The Free Press, Mankato, MN

State, national news

February 22, 2013

Government predicts crop prices will drop 30 percent


Prices for wheat, the fourth-biggest U.S. crop, after hay, will drop 11 percent in the year starting June 1, the USDA said, even as production falls because of lingering drought in the western and southern Great Plains. Cotton prices will rise 2.8 percent while the area planted with the fiber falls to 10 million acres, the department said Friday.

Wheat acreage will rise 0.5 percent. Combined with corn and soybeans, plantings of the three crops may be the most since 1982, Glauber said.

"The record crop forecasts were sobering news and will cast a negative bias to the corn and soybean markets," Richard Feltes, the vice president of research at R.J. O'Brien & Associates in Chicago, said in an interview at the conference.

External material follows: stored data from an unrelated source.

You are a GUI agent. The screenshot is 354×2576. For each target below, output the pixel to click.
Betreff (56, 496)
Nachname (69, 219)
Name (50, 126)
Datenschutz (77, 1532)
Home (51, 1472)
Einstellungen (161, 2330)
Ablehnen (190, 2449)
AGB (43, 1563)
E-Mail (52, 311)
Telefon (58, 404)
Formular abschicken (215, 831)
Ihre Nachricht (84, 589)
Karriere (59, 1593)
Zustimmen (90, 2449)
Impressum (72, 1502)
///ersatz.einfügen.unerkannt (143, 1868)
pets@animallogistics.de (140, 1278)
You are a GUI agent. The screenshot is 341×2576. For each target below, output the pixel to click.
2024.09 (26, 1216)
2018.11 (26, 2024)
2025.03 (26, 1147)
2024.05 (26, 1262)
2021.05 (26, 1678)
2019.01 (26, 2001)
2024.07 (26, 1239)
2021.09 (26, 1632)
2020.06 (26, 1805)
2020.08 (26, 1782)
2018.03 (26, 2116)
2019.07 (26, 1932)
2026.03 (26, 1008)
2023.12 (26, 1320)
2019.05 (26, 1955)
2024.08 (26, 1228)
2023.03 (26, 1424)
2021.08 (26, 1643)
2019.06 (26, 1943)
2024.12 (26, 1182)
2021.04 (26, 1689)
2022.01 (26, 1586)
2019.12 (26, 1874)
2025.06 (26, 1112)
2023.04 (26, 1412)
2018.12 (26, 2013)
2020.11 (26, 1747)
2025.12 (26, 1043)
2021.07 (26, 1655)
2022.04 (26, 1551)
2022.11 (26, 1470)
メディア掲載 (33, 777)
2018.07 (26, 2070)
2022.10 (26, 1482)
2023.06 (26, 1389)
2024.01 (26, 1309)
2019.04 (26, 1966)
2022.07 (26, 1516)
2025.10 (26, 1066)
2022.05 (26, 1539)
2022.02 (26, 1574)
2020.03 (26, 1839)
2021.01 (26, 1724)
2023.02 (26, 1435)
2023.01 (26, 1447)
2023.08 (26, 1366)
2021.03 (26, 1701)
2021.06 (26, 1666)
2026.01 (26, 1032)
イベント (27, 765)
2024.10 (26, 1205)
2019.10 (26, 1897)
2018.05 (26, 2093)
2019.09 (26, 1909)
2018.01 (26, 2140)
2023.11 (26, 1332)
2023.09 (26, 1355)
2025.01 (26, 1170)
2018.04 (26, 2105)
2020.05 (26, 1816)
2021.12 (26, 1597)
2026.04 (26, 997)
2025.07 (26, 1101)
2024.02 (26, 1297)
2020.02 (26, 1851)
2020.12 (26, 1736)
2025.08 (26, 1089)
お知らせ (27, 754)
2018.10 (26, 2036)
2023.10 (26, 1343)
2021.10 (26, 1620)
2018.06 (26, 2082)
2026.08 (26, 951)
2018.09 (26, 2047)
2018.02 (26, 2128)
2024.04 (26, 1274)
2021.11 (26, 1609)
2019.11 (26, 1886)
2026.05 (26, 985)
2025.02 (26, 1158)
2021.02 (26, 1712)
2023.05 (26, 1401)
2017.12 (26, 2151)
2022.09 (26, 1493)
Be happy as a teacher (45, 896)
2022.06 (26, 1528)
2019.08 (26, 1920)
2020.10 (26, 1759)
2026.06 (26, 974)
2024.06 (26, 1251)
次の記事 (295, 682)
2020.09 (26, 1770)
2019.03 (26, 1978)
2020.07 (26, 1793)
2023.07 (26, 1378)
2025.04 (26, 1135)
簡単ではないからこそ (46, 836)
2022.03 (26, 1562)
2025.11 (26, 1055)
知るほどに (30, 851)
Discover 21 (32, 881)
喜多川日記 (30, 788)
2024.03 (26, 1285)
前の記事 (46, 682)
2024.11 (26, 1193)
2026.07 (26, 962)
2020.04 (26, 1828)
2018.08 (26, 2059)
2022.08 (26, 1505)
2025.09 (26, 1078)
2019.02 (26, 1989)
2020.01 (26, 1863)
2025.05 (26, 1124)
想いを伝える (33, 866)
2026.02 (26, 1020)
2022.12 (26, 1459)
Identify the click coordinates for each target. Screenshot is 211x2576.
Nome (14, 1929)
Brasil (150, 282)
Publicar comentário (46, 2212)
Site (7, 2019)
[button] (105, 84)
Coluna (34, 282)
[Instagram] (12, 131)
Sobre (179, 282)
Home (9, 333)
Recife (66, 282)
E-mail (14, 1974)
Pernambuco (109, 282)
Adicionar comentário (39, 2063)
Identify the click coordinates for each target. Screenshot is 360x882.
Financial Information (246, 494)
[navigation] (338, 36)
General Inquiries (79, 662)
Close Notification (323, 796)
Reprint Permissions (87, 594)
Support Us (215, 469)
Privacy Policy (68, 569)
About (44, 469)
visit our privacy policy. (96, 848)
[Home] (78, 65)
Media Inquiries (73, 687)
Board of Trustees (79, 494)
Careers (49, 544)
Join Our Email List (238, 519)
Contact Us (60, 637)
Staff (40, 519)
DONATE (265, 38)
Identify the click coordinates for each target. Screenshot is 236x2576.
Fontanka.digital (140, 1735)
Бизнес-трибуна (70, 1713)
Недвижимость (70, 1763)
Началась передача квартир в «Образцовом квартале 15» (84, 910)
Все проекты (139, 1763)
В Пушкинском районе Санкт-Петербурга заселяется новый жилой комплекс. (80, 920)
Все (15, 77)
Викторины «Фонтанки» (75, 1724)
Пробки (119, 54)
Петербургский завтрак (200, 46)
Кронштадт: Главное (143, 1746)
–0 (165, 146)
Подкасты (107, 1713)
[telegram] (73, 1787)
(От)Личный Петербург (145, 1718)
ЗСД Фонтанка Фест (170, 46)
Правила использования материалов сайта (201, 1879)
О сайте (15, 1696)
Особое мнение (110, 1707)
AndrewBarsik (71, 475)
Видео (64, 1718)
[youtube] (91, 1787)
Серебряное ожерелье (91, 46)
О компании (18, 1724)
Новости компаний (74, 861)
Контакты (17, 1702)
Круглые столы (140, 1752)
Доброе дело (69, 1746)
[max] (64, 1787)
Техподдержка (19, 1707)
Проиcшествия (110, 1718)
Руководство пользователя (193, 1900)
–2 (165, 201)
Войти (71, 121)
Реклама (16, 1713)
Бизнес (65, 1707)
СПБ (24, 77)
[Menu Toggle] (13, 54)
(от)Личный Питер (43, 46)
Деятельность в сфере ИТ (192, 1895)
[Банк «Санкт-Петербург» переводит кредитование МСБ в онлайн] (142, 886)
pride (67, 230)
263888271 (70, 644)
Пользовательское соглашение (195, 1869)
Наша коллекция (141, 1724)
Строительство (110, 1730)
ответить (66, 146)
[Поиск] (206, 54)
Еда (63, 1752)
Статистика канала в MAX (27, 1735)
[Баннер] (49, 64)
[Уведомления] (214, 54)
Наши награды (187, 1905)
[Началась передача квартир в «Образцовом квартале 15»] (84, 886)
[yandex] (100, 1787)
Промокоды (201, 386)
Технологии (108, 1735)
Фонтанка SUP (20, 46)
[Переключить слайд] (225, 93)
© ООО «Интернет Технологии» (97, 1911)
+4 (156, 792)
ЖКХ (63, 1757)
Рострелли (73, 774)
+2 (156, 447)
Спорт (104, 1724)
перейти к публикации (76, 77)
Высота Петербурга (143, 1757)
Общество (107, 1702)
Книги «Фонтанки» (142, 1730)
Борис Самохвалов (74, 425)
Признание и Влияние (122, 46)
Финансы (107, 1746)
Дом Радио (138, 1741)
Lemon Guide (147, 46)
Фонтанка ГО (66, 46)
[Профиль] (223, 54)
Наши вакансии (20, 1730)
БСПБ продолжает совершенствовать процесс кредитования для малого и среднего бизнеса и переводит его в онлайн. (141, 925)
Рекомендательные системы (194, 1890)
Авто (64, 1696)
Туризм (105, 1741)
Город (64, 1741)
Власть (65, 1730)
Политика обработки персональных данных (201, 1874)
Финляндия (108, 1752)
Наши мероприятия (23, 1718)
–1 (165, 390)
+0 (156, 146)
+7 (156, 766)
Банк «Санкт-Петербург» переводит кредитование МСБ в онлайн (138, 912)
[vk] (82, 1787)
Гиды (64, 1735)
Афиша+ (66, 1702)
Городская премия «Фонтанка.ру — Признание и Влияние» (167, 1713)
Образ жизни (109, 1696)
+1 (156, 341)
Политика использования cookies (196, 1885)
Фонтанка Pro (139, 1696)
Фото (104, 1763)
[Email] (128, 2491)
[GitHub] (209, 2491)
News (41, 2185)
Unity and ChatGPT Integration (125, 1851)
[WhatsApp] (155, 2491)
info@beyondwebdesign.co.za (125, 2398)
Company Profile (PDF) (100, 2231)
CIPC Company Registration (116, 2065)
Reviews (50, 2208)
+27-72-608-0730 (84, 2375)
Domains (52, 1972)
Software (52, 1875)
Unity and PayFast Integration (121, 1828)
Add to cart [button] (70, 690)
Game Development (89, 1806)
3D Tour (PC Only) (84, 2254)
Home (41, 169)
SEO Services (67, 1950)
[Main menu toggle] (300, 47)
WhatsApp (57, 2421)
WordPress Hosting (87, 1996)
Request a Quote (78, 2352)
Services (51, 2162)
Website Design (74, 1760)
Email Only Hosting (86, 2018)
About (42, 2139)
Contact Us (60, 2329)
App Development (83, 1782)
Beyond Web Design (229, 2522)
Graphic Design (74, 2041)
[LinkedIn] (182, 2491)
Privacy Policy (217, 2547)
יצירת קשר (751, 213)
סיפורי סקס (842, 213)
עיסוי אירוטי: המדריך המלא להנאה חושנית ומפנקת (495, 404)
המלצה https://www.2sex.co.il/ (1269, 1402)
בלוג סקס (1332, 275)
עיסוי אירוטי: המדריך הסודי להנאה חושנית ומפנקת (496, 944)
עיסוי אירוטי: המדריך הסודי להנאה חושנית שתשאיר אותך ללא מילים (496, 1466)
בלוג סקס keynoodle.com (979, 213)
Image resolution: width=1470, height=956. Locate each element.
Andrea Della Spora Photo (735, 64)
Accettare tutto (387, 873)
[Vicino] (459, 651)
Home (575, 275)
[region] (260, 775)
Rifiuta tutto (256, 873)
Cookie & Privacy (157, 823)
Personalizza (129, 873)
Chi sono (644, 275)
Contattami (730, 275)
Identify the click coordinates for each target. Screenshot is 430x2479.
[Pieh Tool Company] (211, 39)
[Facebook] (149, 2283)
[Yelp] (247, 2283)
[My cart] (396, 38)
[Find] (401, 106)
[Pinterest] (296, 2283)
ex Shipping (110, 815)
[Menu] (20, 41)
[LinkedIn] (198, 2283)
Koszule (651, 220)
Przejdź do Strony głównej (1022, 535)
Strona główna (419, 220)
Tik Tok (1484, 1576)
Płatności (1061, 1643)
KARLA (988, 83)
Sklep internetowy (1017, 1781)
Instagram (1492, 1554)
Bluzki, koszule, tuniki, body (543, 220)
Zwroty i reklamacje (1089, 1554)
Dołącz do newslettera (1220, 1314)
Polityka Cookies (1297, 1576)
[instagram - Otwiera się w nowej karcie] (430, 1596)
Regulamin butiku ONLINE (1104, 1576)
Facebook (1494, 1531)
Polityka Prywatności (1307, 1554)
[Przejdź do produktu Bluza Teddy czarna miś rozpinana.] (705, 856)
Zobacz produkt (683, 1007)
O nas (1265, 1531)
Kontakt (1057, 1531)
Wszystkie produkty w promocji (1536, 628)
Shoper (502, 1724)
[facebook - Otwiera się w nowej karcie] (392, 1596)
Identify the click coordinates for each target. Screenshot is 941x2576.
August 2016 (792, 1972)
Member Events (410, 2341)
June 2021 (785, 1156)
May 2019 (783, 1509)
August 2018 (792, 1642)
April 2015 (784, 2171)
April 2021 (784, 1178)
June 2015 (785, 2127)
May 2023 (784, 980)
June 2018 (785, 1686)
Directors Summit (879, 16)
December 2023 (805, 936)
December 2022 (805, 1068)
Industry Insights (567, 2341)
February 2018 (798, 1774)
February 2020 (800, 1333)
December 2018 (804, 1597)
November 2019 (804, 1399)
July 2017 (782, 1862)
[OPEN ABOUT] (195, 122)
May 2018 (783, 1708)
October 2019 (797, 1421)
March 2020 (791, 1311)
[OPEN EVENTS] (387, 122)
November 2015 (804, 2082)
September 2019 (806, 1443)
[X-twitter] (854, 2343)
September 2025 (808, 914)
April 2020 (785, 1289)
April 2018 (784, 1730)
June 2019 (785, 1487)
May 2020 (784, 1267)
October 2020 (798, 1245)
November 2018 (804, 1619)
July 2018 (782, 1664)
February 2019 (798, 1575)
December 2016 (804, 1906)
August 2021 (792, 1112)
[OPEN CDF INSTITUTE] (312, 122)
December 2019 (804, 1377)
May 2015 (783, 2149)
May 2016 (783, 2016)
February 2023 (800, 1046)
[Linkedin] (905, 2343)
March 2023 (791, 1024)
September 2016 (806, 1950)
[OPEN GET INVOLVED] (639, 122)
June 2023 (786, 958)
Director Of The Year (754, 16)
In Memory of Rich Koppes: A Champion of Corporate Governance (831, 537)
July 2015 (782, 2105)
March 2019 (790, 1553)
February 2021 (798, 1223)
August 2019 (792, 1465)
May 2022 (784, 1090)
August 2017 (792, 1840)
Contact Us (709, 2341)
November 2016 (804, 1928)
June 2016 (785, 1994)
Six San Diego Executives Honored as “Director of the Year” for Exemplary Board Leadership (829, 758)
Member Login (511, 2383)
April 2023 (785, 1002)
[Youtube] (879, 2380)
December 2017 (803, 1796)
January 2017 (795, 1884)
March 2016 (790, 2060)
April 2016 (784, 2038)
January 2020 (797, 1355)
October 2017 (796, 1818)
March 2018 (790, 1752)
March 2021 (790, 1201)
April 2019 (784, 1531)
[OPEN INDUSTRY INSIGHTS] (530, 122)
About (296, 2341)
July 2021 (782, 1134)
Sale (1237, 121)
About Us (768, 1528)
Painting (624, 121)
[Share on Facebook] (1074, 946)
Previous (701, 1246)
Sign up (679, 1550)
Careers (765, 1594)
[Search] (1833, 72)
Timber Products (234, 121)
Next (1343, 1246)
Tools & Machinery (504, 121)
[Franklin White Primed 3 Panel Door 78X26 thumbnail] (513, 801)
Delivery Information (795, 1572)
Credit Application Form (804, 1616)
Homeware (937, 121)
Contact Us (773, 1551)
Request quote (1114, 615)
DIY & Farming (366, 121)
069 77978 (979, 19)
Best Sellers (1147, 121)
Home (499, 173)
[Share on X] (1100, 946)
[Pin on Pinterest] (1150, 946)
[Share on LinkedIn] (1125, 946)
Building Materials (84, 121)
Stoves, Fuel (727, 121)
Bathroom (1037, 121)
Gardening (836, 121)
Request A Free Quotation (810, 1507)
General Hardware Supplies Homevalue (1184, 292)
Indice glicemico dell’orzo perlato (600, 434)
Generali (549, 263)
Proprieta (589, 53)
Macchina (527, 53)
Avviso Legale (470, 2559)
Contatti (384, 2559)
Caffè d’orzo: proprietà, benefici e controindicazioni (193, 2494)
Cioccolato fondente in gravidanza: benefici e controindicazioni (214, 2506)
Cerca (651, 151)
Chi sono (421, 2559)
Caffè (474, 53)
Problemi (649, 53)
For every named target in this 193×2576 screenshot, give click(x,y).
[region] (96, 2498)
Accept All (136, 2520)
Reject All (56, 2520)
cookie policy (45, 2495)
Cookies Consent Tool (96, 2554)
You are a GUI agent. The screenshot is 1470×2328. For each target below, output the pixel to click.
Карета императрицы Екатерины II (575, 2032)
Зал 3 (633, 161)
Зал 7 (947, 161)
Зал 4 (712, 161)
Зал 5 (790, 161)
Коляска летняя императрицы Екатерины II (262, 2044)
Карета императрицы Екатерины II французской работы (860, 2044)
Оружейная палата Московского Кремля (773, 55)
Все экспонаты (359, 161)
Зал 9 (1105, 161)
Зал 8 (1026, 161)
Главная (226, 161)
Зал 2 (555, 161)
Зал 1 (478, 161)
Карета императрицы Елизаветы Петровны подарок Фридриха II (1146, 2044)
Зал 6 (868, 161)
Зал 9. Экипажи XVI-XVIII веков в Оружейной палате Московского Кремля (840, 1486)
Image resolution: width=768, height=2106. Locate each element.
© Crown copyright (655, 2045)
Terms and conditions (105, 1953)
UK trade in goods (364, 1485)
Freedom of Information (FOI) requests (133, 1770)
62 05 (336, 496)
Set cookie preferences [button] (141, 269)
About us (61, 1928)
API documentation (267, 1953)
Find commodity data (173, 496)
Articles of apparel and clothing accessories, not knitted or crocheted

Farmers deciding what to plant are guided by concerns ranging from the prices they expect at harvest and the cost of fertilizer and other inputs to what the weather is likely to allow. Corn yields on average about four times as much grain per acre as wheat, for example, yet wheat needs much less water than corn.

"You're balancing soil conditions with what the likely market is going to be," Andy Novakovic, a professor of agricultural economics at Cornell University in Ithaca, New York, said in an interview. "In some places, the drought isn't something farmers have to worry about anymore," while in others, growers aren't even sure their seeds will germinate, he said.

Outside Mohall, N.D., Jeff Oberholtzer is planning to double the land he sows with corn this year, to about 600 acres, as seed varieties better adapted to northern conditions are boosting his yields. With an ethanol plant nearby that will buy the grain, it's a sensible crop to grow, even at a lower price, he said.